In Fear of Drowning / Règles du jeu, published in 1988 shortly after the release of the feature film, Drowning by Numbers, Peter Greenaway offers a numbered series of 100 speculations about a film he is “still happy to contemplate.”1 Sections 90 to 99 describe the nine episodes of a projected television series to be called Fear of Drowning: “Each episode would increase in length, starting at twenty minutes and increasing by five-minute increments until the 115-minute Drowning by Numbers was reached” (Greenaway, 1988a, 125).2 The main characters were to be Cissie Colpitts, her blind mother, Sadie, and her father, Cribb, a quixotic ferryman on the banks of the River Humber in Yorkshire. The nine episodes were to relate Cissie’s childhood from her birth in 1876 to her 18th birthday on May 10, 1895, “the same day that Lumière patented the cine-camera. Cissie anticipates the language of the cinema before it is born” (Greenaway, 1988a, 127). Like Madgett in Drowning by Numbers, Cribb is an inveterate game player and in episode 1 “plays

a solo Christening-Game on the wide tidal foreshore of the river. Part hopscotch, part Japanese sand-garden, part quoits, the game-board is fifty yards square and scratched and shaped into the gritty sand of the river beach among the prints of crabs, dogs and sheep” (Greenaway, 1988a, 127).

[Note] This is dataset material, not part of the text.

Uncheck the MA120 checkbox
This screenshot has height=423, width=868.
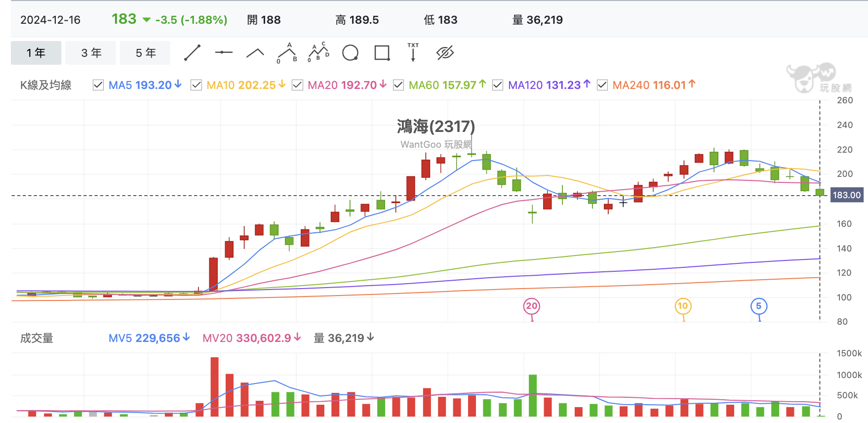[498, 85]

Episode 2 enacts the Lobster-Quadrille, a game devised for 30 playersfishermen, ferrymen, boatmen, their wives and children-to be played on the river foreshore: “The game is nautically mapped out on the beach in a giant square…. A flooded pit in the South represents the Antarctic Deeps, an upturned boat in the East represents the Great Wall of China, a bonfire in the North represents the Aurora Borealis, a grease-bath in the West stands in for the Sargasso Sea” (Greenaway, 1988a, 129).